Lillian Nassau – the New York gallery with a heart of Tiffany glass

Lillian Nassau was a pioneering dealer who single-handedly created a thriving market for Tiffany Studios. Today, the New York gallery is led by Arlie Sulka, who pairs the sparkling Tiffany lamps with Mid-century Modern furniture.

There’s something magical about Tiffany glass lamps. Their shimmering iridescence and finely detailed copper foil technique is incomparable to anything else on the market. Even in black and white, the pieces are unmistakable. A single glance at a historic photograph taken in the 1960s of a narrow space on Third Avenue, New York, crowded with twinkling pendants and lamps leaves no doubt to the origins of the work.

The photograph depicts the original showroom of Lillian Nassau, a gallery that dates back to 1945 and is synonymous with the work of Tiffany Studios. Today, it’s led by the indomitable Arlie Sulka, who has re-imagined Tiffany Studios for a new audience by pairing the elaborate work with Mid-century Modern furniture.

It’s a concept that was pioneered by American designer Edward Wormley. In the 1960s, he would pair Tiffany lamps with the starkly modern furniture he designed for Dunbar, and his compact Janus side tables were boldly embedded with Tiffany glass tiles. “He was combining two periods and it was very successful,” says Sulka. “I thought if he can do it, so can I. My philosophy is that great things always go together.”

My philosophy is that great things always go together

Arlie Sulka, owner, Lillian Nassau

This kind of fearless attitude has defined Sulka’s career from its earliest days. She was an art history major in college and was “hellbent” on moving to New York immediately on graduation. “I went home to Maine for the summer and then came straight to New York without a job, much to my parents’ chagrin,” she recalls. “I wanted a job in the art world, and landed one in a very small auction house where the attrition level was very high because the owner was quite difficult.”

The Lillian Nassau gallery in New York (Effect Magazine)
The Lillian Nassau gallery in New York, demonstrating Arlie Sulka’s blending of Tiffany lamps and glass with fine Mid-century Modern pieces (Photo: Ria Murray)

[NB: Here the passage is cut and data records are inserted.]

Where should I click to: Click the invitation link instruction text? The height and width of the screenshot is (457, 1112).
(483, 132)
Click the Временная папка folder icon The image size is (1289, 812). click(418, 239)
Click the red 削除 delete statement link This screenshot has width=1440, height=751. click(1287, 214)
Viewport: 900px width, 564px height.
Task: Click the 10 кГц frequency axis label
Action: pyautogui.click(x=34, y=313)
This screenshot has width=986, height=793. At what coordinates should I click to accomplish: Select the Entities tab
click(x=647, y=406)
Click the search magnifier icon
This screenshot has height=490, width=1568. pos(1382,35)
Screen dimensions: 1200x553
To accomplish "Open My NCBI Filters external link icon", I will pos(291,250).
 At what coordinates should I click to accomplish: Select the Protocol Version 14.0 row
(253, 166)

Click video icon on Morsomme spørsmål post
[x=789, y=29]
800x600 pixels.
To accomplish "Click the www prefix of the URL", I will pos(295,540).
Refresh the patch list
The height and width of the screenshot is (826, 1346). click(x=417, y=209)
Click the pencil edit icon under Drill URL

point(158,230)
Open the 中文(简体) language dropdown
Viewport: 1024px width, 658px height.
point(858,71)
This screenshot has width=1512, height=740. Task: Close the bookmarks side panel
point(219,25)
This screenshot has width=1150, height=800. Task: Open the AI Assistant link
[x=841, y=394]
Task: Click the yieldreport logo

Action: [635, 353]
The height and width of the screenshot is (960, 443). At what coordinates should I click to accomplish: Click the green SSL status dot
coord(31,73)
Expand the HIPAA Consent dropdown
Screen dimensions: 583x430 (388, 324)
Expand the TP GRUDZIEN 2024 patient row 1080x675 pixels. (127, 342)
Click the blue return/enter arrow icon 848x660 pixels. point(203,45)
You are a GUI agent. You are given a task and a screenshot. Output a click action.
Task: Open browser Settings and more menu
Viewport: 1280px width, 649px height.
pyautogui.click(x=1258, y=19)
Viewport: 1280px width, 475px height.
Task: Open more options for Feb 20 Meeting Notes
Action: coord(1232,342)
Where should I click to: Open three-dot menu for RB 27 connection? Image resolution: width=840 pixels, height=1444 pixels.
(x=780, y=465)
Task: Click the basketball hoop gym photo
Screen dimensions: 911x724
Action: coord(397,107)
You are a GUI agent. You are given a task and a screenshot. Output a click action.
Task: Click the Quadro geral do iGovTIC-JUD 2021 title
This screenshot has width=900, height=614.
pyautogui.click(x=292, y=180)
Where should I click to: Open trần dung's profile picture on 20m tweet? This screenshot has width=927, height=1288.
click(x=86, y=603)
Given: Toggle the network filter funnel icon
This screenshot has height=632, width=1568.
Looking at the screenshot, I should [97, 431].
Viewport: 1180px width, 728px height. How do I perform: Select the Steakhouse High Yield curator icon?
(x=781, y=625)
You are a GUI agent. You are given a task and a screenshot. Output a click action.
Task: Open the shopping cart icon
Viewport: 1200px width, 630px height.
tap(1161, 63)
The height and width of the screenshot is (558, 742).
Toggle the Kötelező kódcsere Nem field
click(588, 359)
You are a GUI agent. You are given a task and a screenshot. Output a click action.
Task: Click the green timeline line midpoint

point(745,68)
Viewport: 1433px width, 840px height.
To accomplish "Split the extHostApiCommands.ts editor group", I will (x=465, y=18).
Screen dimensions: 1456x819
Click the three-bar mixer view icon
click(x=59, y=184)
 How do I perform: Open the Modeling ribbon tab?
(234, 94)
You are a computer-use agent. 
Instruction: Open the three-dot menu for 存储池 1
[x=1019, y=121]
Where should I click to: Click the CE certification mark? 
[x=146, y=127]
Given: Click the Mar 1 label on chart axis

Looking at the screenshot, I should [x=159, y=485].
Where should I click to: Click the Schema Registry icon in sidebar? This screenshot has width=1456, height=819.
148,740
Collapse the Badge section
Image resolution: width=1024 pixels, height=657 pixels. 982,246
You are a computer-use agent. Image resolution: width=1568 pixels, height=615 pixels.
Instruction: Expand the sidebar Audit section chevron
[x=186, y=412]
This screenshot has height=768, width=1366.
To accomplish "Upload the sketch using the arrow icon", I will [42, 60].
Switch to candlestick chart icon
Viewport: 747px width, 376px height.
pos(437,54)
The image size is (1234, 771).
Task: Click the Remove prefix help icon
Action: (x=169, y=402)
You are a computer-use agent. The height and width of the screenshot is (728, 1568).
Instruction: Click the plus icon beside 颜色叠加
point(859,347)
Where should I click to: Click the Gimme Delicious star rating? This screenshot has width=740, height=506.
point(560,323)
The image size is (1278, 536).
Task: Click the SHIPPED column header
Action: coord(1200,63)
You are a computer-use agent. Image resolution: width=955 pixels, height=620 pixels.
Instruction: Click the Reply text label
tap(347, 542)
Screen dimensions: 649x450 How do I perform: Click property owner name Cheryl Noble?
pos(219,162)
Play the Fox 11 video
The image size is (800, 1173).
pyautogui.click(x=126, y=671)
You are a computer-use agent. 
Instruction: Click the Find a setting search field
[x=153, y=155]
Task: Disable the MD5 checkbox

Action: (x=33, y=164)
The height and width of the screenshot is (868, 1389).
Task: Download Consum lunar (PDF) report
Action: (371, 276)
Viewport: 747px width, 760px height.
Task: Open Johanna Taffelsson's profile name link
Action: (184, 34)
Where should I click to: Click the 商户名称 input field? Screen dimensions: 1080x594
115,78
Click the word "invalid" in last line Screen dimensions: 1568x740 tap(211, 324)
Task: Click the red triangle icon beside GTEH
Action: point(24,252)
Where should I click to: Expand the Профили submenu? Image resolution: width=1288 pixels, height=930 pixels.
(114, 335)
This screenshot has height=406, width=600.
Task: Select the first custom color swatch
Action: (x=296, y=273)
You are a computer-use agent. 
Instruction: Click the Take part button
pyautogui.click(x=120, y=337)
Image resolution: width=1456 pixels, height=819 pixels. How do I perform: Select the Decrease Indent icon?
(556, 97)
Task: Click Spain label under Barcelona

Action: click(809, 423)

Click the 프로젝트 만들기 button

She persevered, and quickly rose through the ranks from administrative assistant to the cataloguer, and then becoming head of the department that handled early-20th-century design – and Tiffany Studios. “I love how happy the Tiffany lamps are,” she says. “They change a room and bring warmth to it. I think they’re at their finest on a rainy day as it’s like bringing in the sun.”

Arlie Sulka, owner of the Lillian Nassau gallery, photographed by Ria Murray as featured in Effect Magazine
Arlie Sulka photographed by Ria Murray

When Sulka began to think about making a change, she was offered a job by Lillian Nassau, a pioneering dealer who is credited with singlehandedly creating the market for Tiffany Studios. “I didn’t know who she was at first,” admits Sulka. “When I realised, I thought, ‘Oh my god, she is it, and I need to go take this job!’ She was a force to be reckoned with and was a great mentor as she was a strong woman who did it all on her own.”

Sulka worked for Nassau until the latter retired in the mid-1980s, and then worked for Nassau’s son, Paul. In 2006, Sulka made an offer on the business and Paul agreed to sell. “All of a sudden, I was in the driver’s seat,” she says. “I was on top of the world!”

Her first move was to introduce a carefully considered collection of Mid-century Modern furniture from the likes of Edward Wormley, Wendell Castle, George Nakashima, Albert Paley, and Phil Powell. The organic lines complement the ornate botanical motifs found in the Tiffany Studios work, while the minimalist expression offers a pleasing juxtaposition.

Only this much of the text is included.